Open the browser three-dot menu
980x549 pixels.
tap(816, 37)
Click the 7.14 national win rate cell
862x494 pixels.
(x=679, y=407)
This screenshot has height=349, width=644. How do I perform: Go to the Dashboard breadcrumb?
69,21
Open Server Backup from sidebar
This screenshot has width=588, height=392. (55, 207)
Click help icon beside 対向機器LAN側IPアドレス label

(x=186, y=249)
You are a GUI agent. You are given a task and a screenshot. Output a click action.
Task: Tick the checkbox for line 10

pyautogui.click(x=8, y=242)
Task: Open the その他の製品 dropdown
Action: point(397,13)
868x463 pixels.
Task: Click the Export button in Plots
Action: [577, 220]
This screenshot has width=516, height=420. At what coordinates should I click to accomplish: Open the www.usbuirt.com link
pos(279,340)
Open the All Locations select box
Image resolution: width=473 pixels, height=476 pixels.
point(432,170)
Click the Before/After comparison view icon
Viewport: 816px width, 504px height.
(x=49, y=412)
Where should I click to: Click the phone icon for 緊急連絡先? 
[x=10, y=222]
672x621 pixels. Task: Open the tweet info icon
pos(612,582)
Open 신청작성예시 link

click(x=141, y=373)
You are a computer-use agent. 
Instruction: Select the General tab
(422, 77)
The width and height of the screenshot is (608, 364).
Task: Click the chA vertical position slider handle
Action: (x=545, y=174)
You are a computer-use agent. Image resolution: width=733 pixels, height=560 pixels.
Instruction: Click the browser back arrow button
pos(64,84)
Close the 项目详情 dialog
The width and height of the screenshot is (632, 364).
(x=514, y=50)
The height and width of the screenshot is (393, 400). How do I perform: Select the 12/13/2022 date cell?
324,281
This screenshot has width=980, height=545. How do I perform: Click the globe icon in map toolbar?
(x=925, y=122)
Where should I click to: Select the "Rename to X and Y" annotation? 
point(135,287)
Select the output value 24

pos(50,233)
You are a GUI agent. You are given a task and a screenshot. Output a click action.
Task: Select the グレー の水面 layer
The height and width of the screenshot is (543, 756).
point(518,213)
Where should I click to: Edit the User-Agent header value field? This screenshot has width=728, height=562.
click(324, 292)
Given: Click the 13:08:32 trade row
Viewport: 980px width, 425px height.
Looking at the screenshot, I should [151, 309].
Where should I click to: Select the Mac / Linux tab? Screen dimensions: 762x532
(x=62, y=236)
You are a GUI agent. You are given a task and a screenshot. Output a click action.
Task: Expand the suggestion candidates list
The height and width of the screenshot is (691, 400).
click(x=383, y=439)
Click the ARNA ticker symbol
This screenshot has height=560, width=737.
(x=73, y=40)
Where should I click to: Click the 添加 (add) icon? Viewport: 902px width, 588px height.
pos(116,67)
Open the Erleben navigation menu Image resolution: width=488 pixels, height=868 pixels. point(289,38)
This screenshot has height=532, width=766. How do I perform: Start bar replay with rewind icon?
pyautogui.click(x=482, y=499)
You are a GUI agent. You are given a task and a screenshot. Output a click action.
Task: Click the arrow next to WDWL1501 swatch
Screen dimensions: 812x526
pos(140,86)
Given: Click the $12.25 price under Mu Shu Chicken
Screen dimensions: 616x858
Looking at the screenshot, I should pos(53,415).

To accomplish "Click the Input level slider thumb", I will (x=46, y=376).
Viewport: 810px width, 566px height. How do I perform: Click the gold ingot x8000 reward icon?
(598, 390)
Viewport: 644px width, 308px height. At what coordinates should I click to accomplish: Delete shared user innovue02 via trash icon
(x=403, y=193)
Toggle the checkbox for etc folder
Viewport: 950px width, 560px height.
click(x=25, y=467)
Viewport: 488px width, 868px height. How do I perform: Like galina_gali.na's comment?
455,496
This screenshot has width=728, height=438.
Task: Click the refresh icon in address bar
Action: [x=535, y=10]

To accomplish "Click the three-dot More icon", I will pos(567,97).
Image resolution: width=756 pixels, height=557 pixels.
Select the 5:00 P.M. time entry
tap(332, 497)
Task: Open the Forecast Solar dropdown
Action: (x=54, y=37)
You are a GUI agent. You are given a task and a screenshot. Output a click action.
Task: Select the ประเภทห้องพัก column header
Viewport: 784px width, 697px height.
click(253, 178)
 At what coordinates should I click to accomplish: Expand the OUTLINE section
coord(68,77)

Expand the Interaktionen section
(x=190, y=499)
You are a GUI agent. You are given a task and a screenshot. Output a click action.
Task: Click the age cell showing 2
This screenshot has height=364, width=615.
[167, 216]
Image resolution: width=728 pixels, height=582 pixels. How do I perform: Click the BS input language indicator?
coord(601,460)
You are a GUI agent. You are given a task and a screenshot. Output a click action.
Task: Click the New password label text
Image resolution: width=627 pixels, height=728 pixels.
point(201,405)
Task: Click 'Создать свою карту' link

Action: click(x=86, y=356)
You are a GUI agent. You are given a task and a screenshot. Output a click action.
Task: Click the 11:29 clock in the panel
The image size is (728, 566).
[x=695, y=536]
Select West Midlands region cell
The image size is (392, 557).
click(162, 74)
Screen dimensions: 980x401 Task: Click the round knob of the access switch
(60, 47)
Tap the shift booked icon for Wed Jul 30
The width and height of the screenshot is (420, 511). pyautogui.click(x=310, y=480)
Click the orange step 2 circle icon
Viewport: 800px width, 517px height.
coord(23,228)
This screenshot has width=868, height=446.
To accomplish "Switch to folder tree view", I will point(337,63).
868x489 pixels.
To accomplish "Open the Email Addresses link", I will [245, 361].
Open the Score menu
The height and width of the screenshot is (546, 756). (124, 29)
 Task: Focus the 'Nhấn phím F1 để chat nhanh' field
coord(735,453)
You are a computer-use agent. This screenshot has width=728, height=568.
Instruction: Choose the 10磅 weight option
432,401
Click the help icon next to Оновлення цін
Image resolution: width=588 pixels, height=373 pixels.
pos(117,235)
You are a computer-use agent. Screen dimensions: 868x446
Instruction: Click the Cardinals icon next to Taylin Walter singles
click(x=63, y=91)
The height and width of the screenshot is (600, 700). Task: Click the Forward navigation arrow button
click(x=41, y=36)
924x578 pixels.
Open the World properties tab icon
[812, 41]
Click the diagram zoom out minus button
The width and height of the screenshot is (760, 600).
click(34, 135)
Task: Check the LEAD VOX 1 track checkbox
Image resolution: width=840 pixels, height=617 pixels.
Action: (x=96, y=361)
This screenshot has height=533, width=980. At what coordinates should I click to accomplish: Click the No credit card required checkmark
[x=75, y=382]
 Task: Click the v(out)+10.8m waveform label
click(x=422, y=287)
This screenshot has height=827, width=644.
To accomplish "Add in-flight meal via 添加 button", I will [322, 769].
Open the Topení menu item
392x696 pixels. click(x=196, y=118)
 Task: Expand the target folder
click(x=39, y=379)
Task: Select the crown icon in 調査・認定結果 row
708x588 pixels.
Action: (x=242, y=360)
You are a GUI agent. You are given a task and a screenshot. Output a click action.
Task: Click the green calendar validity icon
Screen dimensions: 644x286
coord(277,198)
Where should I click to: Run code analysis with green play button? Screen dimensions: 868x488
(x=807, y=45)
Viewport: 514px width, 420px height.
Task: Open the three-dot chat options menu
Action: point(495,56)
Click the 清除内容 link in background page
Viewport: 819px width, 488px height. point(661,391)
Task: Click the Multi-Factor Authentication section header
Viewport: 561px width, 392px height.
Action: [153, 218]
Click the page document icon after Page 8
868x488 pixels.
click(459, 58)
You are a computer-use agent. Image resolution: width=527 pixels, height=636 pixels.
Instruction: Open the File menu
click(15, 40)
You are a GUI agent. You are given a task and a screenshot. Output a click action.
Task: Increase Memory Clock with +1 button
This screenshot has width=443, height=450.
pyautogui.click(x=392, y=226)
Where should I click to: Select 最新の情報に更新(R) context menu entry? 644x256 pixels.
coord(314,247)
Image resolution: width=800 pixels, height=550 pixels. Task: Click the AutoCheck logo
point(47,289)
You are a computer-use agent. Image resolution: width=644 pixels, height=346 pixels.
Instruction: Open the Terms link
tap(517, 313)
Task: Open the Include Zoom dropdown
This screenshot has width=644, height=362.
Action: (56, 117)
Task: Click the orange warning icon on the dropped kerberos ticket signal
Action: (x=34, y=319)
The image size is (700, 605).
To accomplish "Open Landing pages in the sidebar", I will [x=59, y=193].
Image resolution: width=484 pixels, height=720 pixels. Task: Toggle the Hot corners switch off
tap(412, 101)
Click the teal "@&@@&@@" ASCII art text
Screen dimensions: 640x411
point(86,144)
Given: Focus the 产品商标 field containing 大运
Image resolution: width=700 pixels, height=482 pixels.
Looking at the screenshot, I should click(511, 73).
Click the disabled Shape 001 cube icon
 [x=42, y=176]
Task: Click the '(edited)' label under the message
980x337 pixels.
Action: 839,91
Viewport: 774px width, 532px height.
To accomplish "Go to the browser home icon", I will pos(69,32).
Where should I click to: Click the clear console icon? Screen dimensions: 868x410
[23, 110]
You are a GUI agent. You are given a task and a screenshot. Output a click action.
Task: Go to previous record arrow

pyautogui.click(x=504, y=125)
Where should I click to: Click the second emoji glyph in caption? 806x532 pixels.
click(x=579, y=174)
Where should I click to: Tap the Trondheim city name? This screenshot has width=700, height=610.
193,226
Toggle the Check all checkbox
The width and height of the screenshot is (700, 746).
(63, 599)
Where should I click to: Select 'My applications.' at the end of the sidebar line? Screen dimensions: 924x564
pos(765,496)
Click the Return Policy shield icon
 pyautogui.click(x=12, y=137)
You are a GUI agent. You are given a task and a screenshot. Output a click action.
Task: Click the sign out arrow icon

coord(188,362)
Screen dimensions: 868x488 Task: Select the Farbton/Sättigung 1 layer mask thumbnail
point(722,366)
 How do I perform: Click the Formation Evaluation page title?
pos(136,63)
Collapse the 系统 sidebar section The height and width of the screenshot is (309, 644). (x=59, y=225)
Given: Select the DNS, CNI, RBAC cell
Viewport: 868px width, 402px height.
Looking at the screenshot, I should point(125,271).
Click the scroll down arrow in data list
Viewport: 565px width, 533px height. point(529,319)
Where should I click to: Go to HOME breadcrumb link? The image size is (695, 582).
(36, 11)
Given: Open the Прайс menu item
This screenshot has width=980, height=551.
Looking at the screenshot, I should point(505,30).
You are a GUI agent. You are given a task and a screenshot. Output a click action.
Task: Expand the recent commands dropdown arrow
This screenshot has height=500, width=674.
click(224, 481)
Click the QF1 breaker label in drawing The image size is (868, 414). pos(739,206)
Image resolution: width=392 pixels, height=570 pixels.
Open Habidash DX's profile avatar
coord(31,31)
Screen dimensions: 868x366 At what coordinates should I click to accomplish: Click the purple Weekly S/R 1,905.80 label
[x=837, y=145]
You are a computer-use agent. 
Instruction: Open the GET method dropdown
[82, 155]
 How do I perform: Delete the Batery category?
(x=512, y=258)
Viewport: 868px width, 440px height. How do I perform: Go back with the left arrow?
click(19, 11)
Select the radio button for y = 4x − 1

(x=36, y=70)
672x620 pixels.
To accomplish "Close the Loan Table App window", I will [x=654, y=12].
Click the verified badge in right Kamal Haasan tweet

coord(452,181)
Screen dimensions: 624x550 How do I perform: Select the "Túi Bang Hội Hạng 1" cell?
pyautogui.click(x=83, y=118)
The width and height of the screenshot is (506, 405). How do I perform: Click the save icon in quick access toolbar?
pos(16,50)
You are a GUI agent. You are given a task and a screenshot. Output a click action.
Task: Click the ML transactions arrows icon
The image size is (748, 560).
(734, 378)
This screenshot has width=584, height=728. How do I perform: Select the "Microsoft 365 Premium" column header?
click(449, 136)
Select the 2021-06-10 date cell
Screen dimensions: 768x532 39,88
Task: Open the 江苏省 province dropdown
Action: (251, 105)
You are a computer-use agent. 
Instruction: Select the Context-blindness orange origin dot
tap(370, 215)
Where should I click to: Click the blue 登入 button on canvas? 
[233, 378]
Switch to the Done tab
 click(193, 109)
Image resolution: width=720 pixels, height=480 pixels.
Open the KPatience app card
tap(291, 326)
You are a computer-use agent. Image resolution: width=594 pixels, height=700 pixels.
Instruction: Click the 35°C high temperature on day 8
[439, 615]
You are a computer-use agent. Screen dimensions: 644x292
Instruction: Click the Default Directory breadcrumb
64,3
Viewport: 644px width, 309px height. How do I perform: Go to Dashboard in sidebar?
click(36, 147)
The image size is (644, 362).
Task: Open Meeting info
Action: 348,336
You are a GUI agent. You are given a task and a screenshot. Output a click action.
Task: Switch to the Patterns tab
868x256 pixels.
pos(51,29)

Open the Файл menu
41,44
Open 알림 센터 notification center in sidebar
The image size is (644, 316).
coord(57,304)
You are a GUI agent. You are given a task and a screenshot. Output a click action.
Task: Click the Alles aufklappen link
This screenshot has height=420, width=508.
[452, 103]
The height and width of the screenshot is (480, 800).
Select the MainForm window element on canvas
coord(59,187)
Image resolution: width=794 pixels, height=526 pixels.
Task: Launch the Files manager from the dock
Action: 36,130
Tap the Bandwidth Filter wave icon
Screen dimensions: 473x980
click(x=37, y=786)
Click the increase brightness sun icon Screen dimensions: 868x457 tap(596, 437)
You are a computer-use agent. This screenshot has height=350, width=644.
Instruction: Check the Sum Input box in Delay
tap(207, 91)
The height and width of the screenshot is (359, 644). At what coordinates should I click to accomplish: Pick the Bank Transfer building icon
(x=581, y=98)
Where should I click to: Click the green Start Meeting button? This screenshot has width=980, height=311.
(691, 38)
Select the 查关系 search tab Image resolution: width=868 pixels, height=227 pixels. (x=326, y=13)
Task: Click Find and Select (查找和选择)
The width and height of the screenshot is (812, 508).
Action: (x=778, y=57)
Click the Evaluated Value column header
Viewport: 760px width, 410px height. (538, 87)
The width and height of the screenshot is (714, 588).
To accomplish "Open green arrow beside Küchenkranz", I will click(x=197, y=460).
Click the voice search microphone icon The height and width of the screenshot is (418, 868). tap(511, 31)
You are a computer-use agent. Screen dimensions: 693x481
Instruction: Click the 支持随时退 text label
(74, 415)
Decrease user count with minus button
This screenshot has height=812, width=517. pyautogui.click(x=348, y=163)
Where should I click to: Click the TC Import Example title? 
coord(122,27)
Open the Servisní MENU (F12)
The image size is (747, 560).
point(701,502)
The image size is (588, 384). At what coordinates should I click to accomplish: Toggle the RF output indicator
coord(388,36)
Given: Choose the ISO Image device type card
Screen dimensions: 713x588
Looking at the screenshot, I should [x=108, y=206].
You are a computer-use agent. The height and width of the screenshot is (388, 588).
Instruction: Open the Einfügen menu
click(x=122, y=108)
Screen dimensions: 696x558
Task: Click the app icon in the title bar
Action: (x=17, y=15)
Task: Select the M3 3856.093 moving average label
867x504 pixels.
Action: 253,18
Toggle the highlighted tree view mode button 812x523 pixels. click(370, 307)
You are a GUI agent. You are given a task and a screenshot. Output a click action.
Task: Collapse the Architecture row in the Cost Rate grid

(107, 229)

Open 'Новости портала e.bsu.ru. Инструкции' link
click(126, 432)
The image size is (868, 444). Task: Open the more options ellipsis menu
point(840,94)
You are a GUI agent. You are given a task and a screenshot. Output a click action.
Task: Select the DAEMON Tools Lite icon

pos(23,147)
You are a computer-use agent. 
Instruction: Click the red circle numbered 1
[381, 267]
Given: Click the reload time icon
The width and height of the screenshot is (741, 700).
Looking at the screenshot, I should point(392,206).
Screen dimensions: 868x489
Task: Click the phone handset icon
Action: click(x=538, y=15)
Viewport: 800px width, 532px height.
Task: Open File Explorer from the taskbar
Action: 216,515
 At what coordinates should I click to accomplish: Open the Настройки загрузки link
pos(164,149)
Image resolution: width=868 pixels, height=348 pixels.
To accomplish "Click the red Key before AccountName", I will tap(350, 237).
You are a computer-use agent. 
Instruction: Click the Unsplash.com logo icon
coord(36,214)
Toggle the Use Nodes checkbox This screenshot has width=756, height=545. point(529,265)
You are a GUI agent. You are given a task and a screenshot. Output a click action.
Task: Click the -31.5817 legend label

◆ TASK PROMPT:
Please write out, exactly as they appear above, only the lines in the stretch from the line with "This screenshot has height=349, width=644." through the line with "Close the 项目详情 dialog".

◆ WORKED SOLUTION:
This screenshot has height=349, width=644. How do I perform: Go to the Dashboard breadcrumb?
69,21
Open Server Backup from sidebar
This screenshot has width=588, height=392. (55, 207)
Click help icon beside 対向機器LAN側IPアドレス label

(x=186, y=249)
You are a GUI agent. You are given a task and a screenshot. Output a click action.
Task: Tick the checkbox for line 10

pyautogui.click(x=8, y=242)
Task: Open the その他の製品 dropdown
Action: point(397,13)
868x463 pixels.
Task: Click the Export button in Plots
Action: [577, 220]
This screenshot has width=516, height=420. At what coordinates should I click to accomplish: Open the www.usbuirt.com link
pos(279,340)
Open the All Locations select box
Image resolution: width=473 pixels, height=476 pixels.
point(432,170)
Click the Before/After comparison view icon
Viewport: 816px width, 504px height.
(x=49, y=412)
Where should I click to: Click the phone icon for 緊急連絡先? 
[x=10, y=222]
672x621 pixels. Task: Open the tweet info icon
pos(612,582)
Open 신청작성예시 link

click(x=141, y=373)
You are a computer-use agent. 
Instruction: Select the General tab
(422, 77)
The width and height of the screenshot is (608, 364).
Task: Click the chA vertical position slider handle
Action: (x=545, y=174)
You are a computer-use agent. Image resolution: width=733 pixels, height=560 pixels.
Instruction: Click the browser back arrow button
pos(64,84)
Close the 项目详情 dialog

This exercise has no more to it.